▶ [DESCRIPTION OF THE TASK] Continue the passage on designing a real-time digital filter for brain-wave signals, starting right after its final sentence.

I'll try to guide your research a bit rather than giving you a direct answer. One-click recipes aren't too good for obtaining optimal results, and this requires some careful insight. After all, you are dealing with biological signals.
To develop a real-time filter you need to process each sample/window before the next one comes up. You need to take into account the CPU time available for your calculations (depending on the platform) and the number of signals you must filter at once (with the subsequent impact in used memory, of course). After all, a digital filter is no more than a bunch of sums and products.
Now you should study the kind of signal you need to filter. You seem to be handling frequencies from delta to beta waves. You need an insight in the characteristics of each signal so that you keep them after the filtering (e.g. if studying brain activity during sleep, you should make sure that you don't miss out k-complexes and spindles during Phase II). This way you can look into some values: the maximum band pass ripple you are allowed, the width of the transition band, etc.

▶ [MATERIAL PROVIDED]
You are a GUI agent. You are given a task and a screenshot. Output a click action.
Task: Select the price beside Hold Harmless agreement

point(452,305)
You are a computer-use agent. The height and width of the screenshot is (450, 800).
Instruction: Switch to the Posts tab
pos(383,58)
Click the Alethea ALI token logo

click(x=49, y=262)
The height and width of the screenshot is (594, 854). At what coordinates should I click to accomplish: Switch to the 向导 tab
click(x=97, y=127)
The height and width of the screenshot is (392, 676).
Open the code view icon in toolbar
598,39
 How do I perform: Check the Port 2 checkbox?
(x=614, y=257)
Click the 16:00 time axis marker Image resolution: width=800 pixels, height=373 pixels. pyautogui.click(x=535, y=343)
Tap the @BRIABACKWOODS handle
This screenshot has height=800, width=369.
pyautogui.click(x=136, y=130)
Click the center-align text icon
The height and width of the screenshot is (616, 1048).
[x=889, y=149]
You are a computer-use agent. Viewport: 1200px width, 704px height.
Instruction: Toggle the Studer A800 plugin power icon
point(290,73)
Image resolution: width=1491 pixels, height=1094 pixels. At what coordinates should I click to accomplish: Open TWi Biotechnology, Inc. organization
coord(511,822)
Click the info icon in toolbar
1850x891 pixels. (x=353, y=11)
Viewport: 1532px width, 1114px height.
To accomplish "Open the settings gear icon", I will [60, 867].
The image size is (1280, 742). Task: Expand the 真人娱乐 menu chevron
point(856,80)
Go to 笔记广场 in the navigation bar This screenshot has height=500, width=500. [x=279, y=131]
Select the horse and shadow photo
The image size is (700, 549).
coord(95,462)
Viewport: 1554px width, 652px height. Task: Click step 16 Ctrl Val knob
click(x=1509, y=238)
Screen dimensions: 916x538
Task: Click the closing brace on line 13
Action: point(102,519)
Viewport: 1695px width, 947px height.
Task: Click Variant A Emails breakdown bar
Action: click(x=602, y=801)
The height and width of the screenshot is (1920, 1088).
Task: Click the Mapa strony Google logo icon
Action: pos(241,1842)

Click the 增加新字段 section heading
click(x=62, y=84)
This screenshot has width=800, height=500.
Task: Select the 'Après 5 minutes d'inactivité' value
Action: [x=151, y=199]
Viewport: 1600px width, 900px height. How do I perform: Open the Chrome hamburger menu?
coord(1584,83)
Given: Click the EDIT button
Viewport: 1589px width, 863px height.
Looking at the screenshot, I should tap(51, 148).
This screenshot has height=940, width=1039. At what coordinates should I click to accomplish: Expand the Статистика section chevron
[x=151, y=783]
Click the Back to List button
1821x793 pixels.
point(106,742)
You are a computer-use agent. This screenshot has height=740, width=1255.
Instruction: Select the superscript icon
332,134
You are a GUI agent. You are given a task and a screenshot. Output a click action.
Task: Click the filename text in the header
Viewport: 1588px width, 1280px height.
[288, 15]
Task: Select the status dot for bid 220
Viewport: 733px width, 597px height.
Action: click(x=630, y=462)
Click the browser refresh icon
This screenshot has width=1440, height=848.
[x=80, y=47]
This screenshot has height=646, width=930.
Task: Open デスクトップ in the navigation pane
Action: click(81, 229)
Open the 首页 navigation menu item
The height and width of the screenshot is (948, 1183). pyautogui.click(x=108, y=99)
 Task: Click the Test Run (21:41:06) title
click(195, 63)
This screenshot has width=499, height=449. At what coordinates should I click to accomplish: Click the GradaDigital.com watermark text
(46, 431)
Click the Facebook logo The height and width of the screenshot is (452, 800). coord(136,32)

▶ [ANSWER FOR THIS EXERCISE]
Having this information, after some research (e.g. Digital filter design by Burrus & Parks; Discrete-time signal processing by Oppenheim & Schafer) you can choose the kind of filter you need, and go into further details about implementation.
Fortunately, with a simple google query you can find out lots of things. There are Matlab toolboxes available to aid your filter design:
FDATool, Matlab filter design toolbox.
you can also take a look on ERPLab, which seems a good starting point.
And lots of free papers: Google query for "EEG filtering".